## WHAT IS EXPECTED
Here, the job is to give back every entry below unchanged, omitting pictures.
····················
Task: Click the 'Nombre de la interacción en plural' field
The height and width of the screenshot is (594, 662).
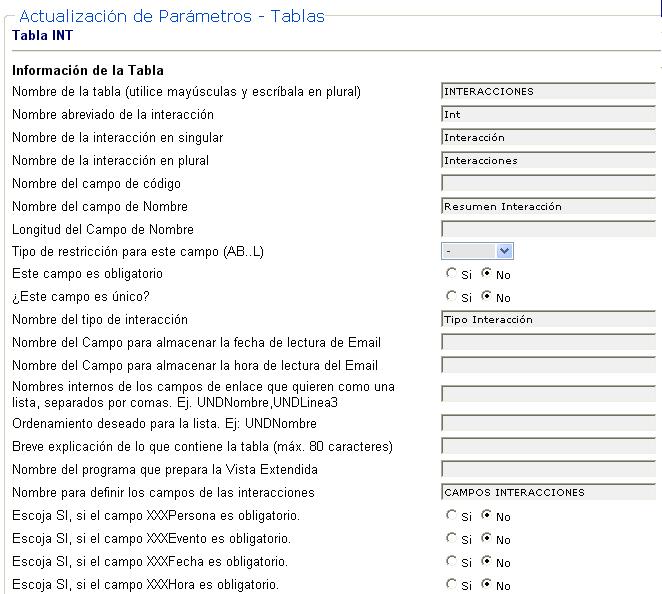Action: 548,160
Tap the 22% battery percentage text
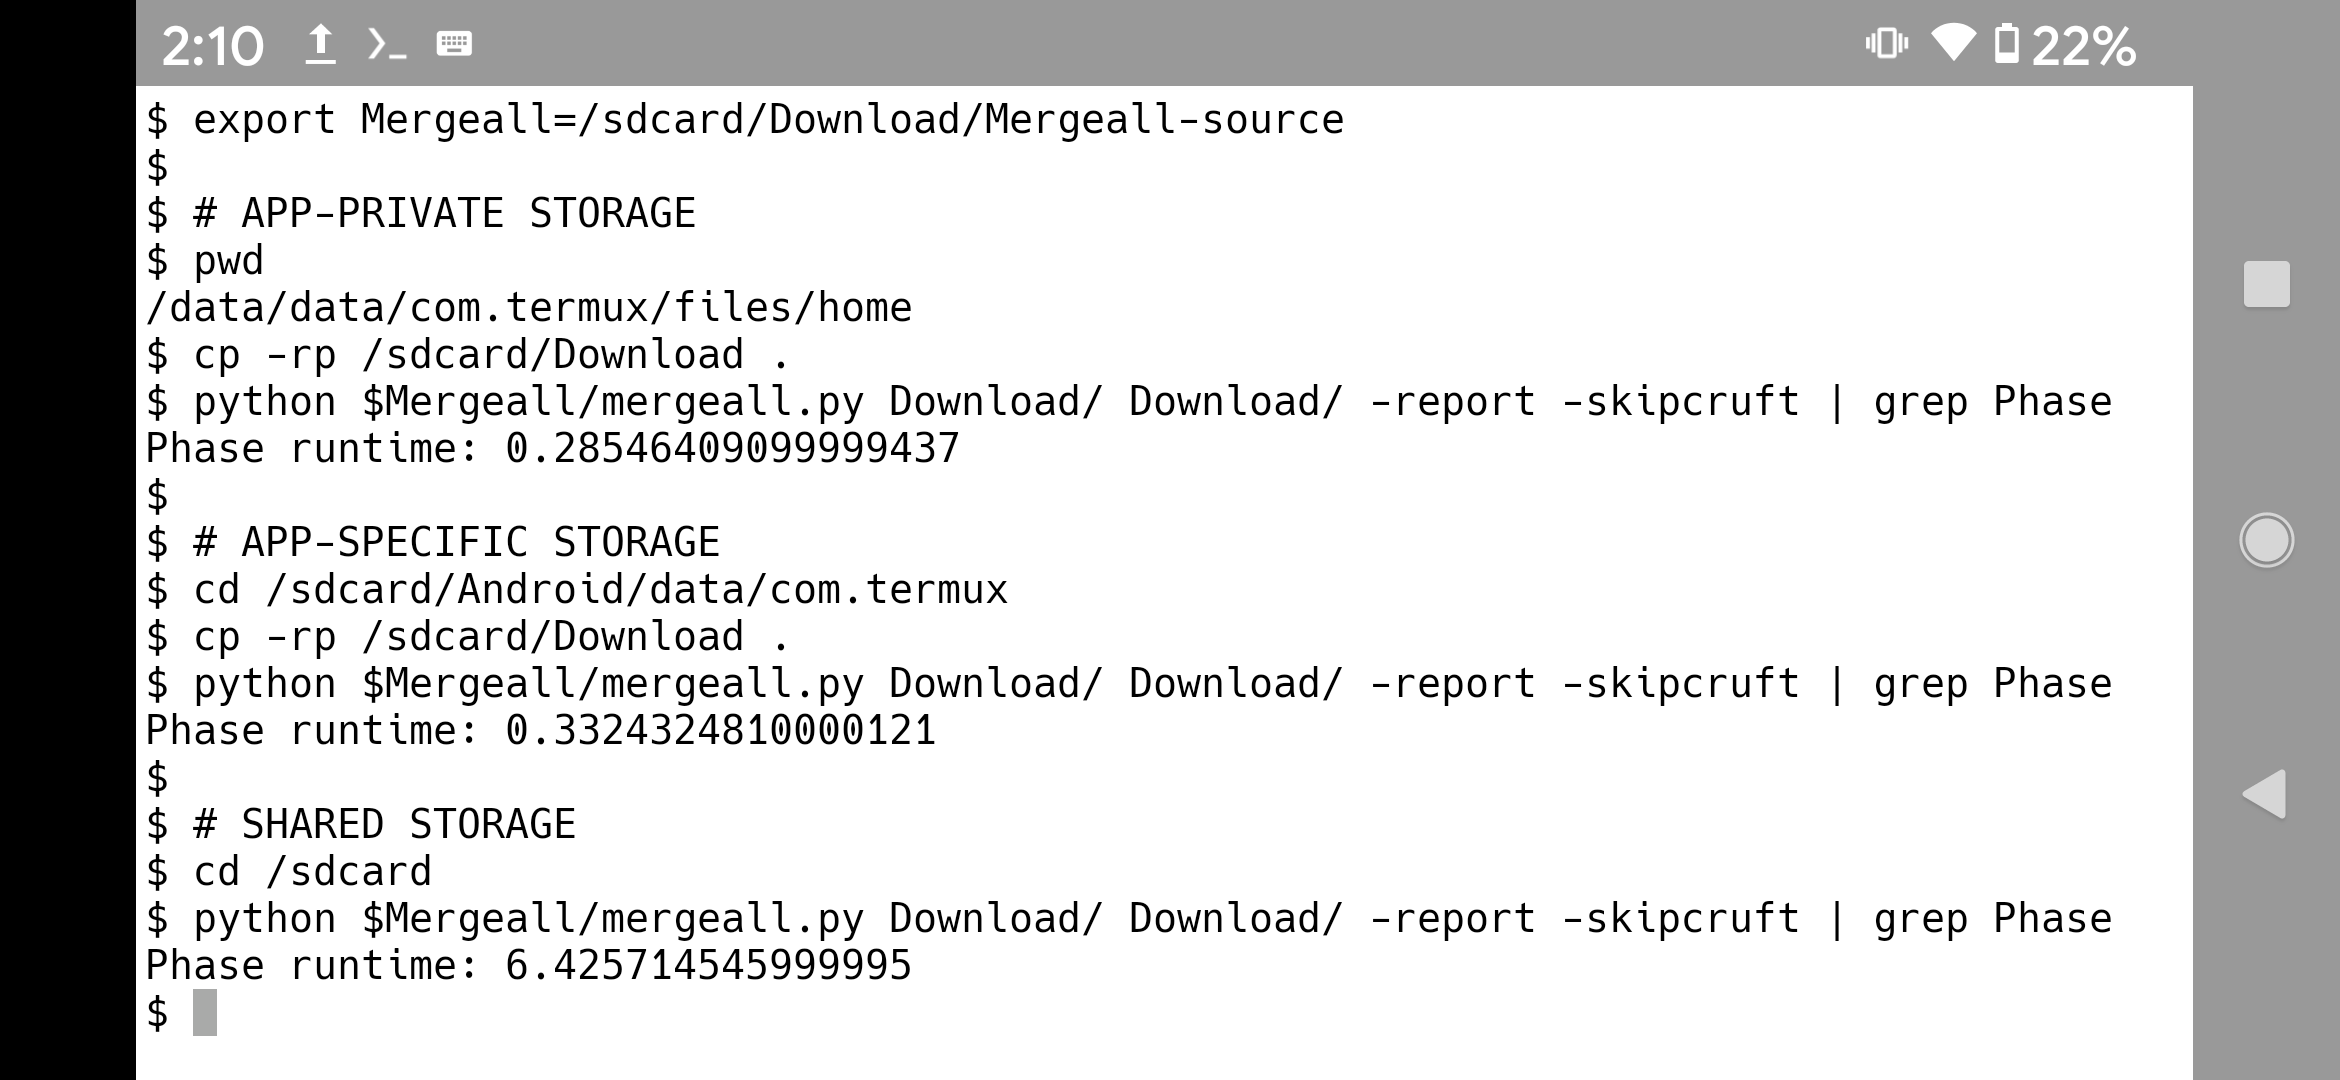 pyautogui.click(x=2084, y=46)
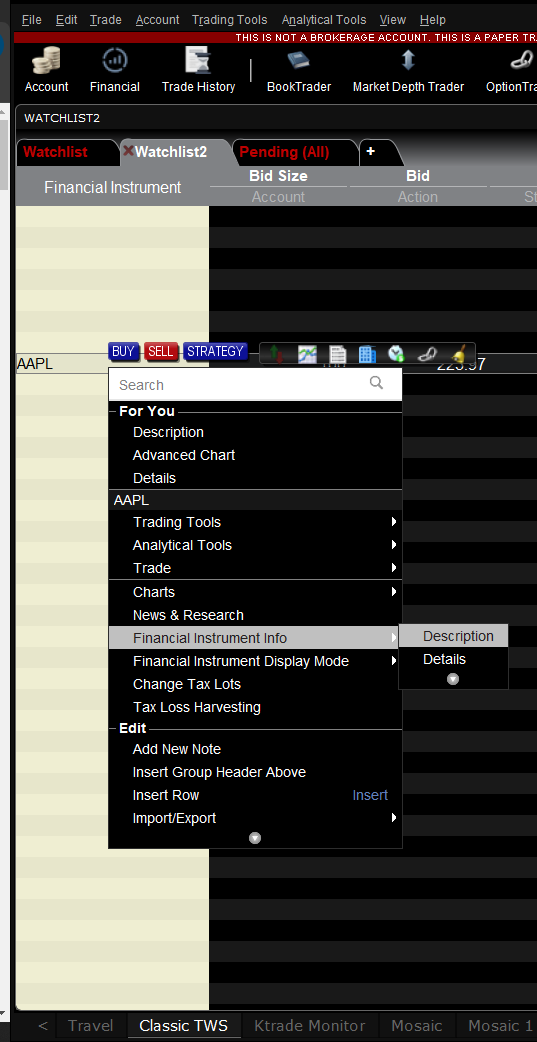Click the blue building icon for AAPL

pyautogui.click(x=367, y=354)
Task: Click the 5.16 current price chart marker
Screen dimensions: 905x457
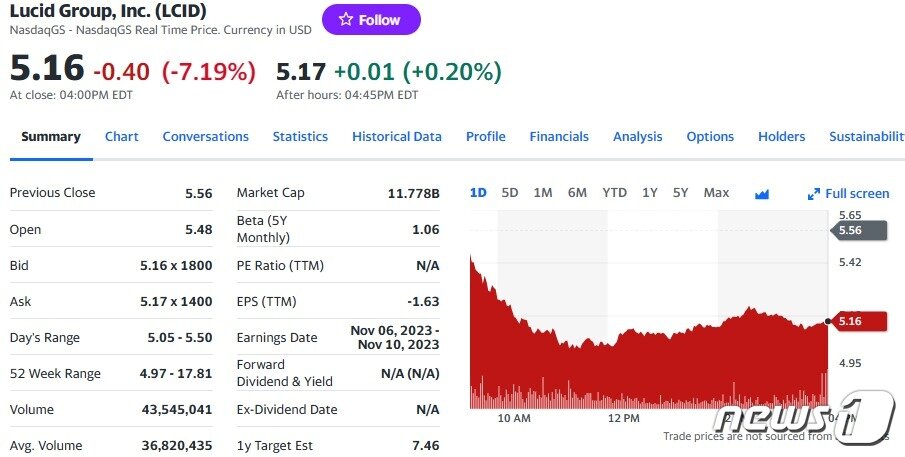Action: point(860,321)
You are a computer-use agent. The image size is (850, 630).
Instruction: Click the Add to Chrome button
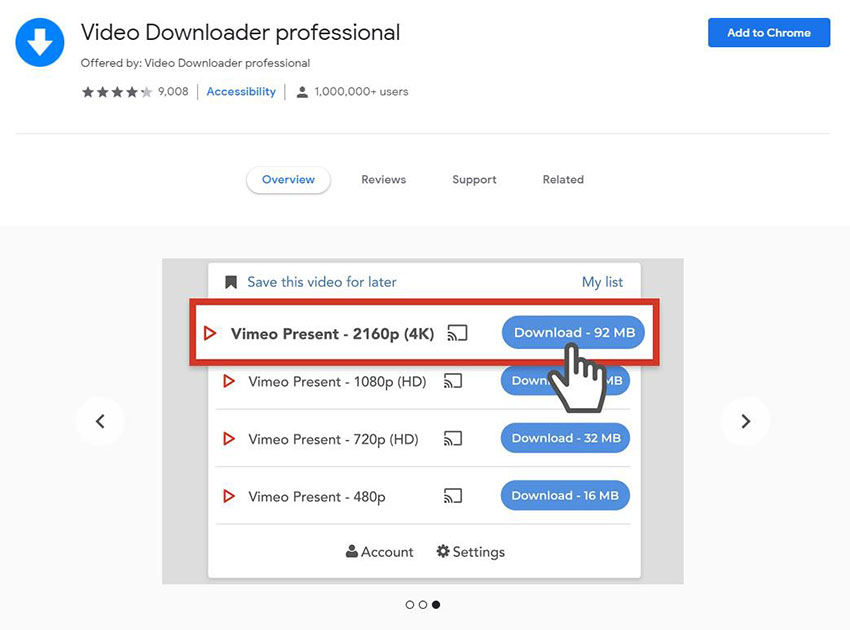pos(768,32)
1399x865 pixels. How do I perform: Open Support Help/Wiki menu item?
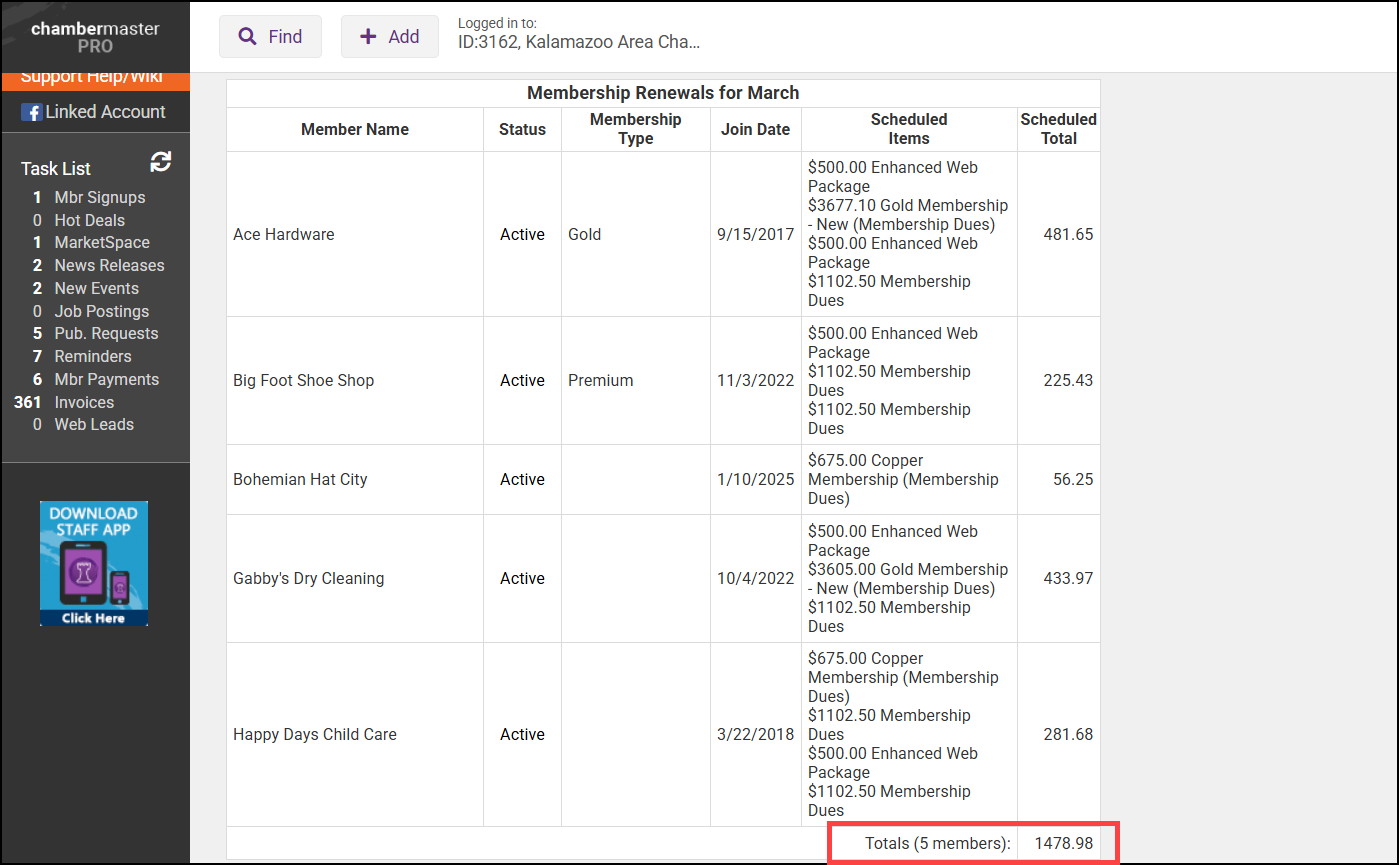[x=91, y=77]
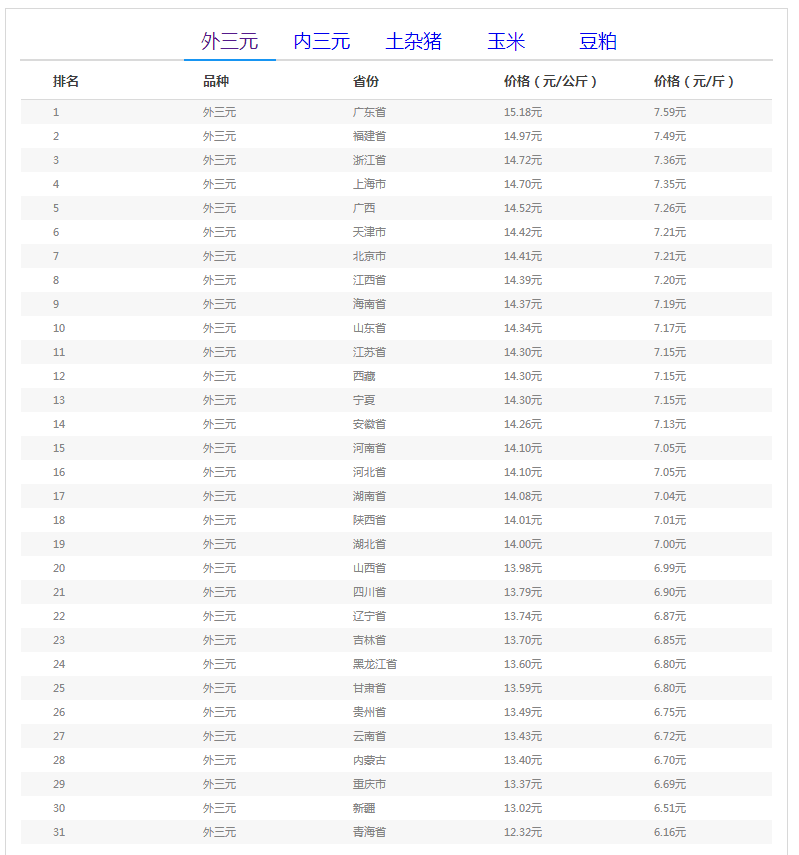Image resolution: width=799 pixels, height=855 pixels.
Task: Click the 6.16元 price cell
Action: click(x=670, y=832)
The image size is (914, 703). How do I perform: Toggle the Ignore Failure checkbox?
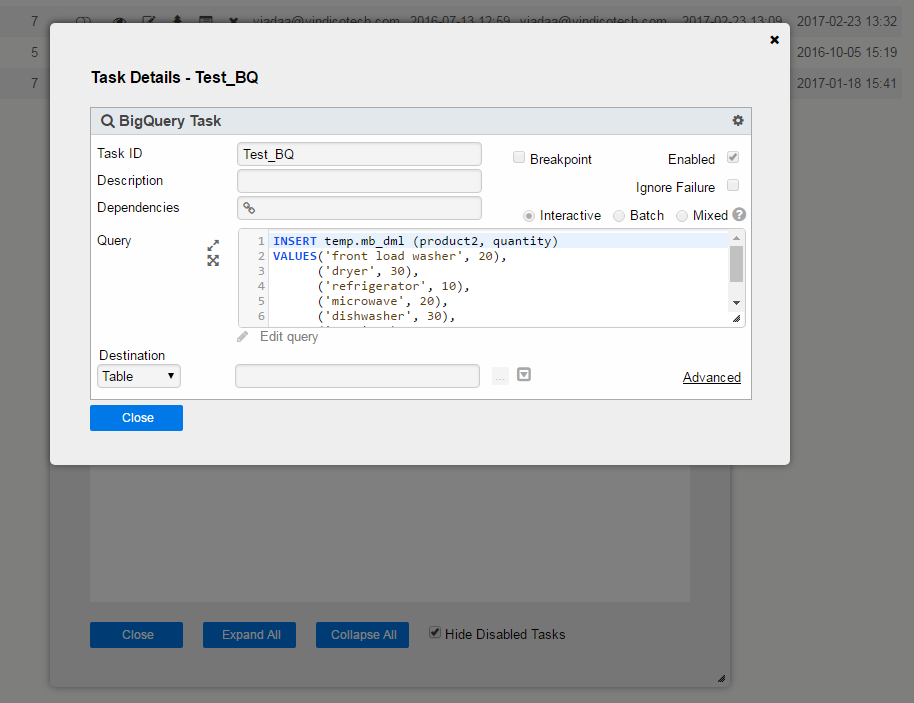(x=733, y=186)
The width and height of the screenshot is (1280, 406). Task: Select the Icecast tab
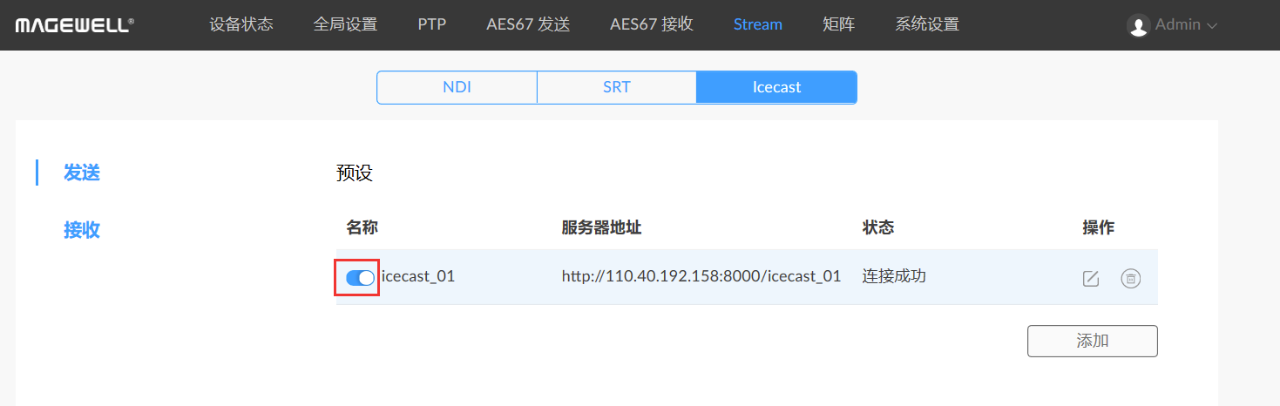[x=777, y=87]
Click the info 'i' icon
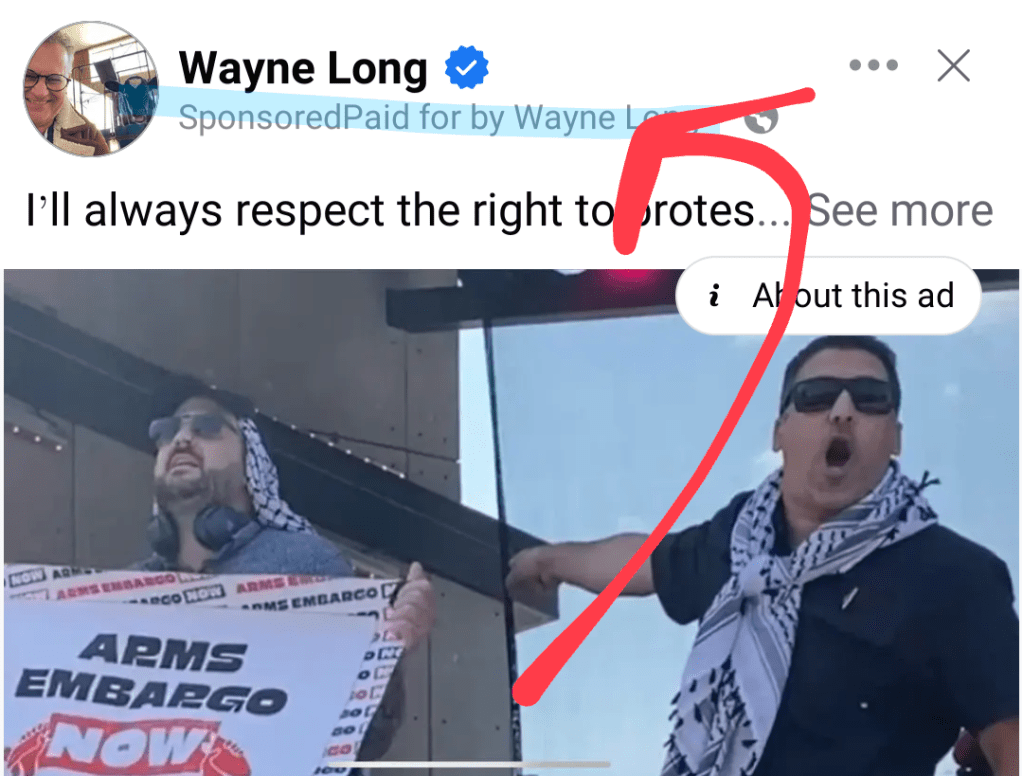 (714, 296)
····················
## SOLUTION
Task: Click the 'Nombre de la interacción en plural' field
The height and width of the screenshot is (594, 662).
Action: 548,160
Tap the 22% battery percentage text
 pyautogui.click(x=2084, y=46)
Click the blue building icon for AAPL

pyautogui.click(x=367, y=354)
Task: Click the 5.16 current price chart marker
Screen dimensions: 905x457
Action: point(860,321)
You are a computer-use agent. The image size is (850, 630).
Instruction: Click the Add to Chrome button
pos(768,32)
1399x865 pixels. How do I perform: Open Support Help/Wiki menu item?
[x=91, y=77]
Image resolution: width=799 pixels, height=855 pixels.
Task: Click the 6.16元 price cell
Action: click(x=670, y=832)
The image size is (914, 703). How do I perform: Toggle the Ignore Failure checkbox?
(x=733, y=186)
The width and height of the screenshot is (1280, 406). Task: Select the Icecast tab
[x=777, y=87]
Click the info 'i' icon
 (714, 296)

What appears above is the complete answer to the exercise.